Using Google Maps in Language Teaching

This is the first post in a series on using technology in the language classroom.

A quick idea that language teachers can use both in and outside the classroom using something that we all probably use every day: Google Maps.

I’ve always loved maps, and having Google Maps at my disposal has only increased my propensity to stroll virtually the streets of different cities: I can go down memory lane by “visiting” places I’ve frequented in the past and I can explore new cities before I go there in person. I’ve recently incorporated the digital, interactive maps of different Spanish-speaking cities into lessons on the imperative mood. This is best used after students have some city vocabulary and when students have been introduced to the imperative but may not yet be ready to generate output: they can recognize the imperative when they see it, but might need some more practice before they start conjugating the verbs on their own (see the input hypothesis for more information about why lots of input without requiring much initial oral output can be a good thing). Students receive input through listening to or reading instructions in Spanish; their output is limited, requiring them to supply one-word answers. In addition, they are exposed to cultural information by becoming acquainted with some of the local hot-spots, both old and new, of Hispanic cities.

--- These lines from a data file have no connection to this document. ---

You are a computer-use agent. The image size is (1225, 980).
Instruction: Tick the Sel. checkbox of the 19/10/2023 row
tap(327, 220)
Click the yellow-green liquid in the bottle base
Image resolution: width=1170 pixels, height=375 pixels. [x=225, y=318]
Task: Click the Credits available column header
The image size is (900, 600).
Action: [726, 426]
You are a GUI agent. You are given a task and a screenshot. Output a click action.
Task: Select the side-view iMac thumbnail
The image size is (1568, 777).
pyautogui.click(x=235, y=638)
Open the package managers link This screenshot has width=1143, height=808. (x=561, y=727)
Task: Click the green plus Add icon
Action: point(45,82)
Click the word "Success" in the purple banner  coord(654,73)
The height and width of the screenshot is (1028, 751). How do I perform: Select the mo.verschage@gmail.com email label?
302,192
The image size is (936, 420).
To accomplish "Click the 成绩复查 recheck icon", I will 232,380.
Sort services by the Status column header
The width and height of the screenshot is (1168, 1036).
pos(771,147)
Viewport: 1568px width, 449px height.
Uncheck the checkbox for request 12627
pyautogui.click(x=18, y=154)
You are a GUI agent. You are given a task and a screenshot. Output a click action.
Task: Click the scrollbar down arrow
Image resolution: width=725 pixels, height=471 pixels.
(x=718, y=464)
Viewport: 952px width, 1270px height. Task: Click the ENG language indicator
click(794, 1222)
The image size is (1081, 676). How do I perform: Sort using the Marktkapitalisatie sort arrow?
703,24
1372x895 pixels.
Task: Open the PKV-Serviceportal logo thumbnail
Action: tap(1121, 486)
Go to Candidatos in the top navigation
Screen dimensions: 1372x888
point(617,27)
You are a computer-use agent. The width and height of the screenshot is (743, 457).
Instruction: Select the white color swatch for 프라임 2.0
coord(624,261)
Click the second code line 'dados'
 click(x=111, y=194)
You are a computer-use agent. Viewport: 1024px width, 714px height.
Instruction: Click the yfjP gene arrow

An example: Start in the Puerta del Sol in Madrid.



You can either use a zoomed-in view of Google Maps or the Street View, which I like, because it gives a sense of being in the city:



Give the students a list of directions using the familiar () imperative. Give them simple questions to answer after they’ve followed your directions to verify that they’ve understood your commands. Some ideas:

Empieza en el Kilómetro Cero en la Puerta de Sol.

Gira a la derecha y baja (hacia el sur) por la Calle de Carretas hasta la Calle de Atocha. ¿En qué plaza estás (cómo se llama la plaza)? (Plaza de Jacinto Benavente)

Al oeste de la plaza, gira a la derecha otra vez y sube por la Calle de Esparteros (hacia el norte) por dos cuadras. ¿Qué ves a la izquierda? (various possible answers)

Gira a la izquierda y camina tres cuadras. ¿Qué plaza ves delante de ti? (La Plaza Mayor)

Sal por el lado sur de la plaza. Camina una cuadra y dobla a la izquierda. ¿En qué calle estás? (La calle Lechuga)

And so on and so forth. I like to boldface or underline the verbs to help them notice the grammatical form and to associate it with the imperative.

If you teach in a 1-1 laptop classroom, you can have students do this in class together; if you have limited technological resources inside your classroom, it is easy to assign this type of exercise as homework. If the places through which the students are virtually passing are culturally or historically important, I will give them a handout after they complete the exercise with brief explanations – usually in English – of those places.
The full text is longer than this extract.